'''

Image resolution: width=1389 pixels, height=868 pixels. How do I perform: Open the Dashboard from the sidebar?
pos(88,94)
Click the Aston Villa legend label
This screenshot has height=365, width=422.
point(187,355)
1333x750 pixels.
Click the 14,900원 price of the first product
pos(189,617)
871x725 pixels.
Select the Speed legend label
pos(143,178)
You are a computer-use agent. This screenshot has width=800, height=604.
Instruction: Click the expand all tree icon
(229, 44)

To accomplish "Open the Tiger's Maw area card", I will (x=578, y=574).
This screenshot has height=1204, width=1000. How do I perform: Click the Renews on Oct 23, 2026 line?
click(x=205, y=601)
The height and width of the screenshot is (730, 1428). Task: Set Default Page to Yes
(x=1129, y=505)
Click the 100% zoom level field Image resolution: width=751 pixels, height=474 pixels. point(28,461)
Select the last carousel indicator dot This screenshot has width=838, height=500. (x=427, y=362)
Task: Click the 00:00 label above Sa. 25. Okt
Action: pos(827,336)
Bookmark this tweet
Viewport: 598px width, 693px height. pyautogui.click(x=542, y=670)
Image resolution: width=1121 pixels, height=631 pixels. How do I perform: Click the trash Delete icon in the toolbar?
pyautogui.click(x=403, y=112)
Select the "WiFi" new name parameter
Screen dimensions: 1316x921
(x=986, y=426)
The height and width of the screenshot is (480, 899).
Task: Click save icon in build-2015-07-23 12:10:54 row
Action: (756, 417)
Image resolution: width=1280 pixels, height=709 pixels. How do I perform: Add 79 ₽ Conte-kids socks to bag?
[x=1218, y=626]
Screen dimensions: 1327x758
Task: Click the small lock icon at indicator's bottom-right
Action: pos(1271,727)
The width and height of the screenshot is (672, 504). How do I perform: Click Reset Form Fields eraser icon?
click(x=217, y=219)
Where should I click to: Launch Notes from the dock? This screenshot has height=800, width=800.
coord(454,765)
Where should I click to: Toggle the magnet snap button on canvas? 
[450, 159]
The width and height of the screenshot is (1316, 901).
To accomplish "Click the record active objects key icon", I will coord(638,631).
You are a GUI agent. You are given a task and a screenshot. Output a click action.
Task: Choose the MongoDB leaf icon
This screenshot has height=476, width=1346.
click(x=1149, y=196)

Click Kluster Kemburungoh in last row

'''

• [YOUR GOAL] Give every record again, exactly as it reads.

• [RESPONSE AREA]
Image resolution: width=1389 pixels, height=868 pixels. How do I perform: Open the Dashboard from the sidebar?
pos(88,94)
Click the Aston Villa legend label
This screenshot has height=365, width=422.
point(187,355)
1333x750 pixels.
Click the 14,900원 price of the first product
pos(189,617)
871x725 pixels.
Select the Speed legend label
pos(143,178)
You are a computer-use agent. This screenshot has width=800, height=604.
Instruction: Click the expand all tree icon
(229, 44)

To accomplish "Open the Tiger's Maw area card", I will (x=578, y=574).
This screenshot has height=1204, width=1000. How do I perform: Click the Renews on Oct 23, 2026 line?
click(x=205, y=601)
The height and width of the screenshot is (730, 1428). Task: Set Default Page to Yes
(x=1129, y=505)
Click the 100% zoom level field Image resolution: width=751 pixels, height=474 pixels. point(28,461)
Select the last carousel indicator dot This screenshot has width=838, height=500. (x=427, y=362)
Task: Click the 00:00 label above Sa. 25. Okt
Action: pos(827,336)
Bookmark this tweet
Viewport: 598px width, 693px height. pyautogui.click(x=542, y=670)
Image resolution: width=1121 pixels, height=631 pixels. How do I perform: Click the trash Delete icon in the toolbar?
pyautogui.click(x=403, y=112)
Select the "WiFi" new name parameter
Screen dimensions: 1316x921
(x=986, y=426)
The height and width of the screenshot is (480, 899).
Task: Click save icon in build-2015-07-23 12:10:54 row
Action: (756, 417)
Image resolution: width=1280 pixels, height=709 pixels. How do I perform: Add 79 ₽ Conte-kids socks to bag?
[x=1218, y=626]
Screen dimensions: 1327x758
Task: Click the small lock icon at indicator's bottom-right
Action: pos(1271,727)
The width and height of the screenshot is (672, 504). How do I perform: Click Reset Form Fields eraser icon?
click(x=217, y=219)
Where should I click to: Launch Notes from the dock? This screenshot has height=800, width=800.
coord(454,765)
Where should I click to: Toggle the magnet snap button on canvas? 
[450, 159]
The width and height of the screenshot is (1316, 901).
To accomplish "Click the record active objects key icon", I will coord(638,631).
You are a GUI agent. You are given a task and a screenshot. Output a click action.
Task: Choose the MongoDB leaf icon
This screenshot has height=476, width=1346.
click(x=1149, y=196)

Click Kluster Kemburungoh in last row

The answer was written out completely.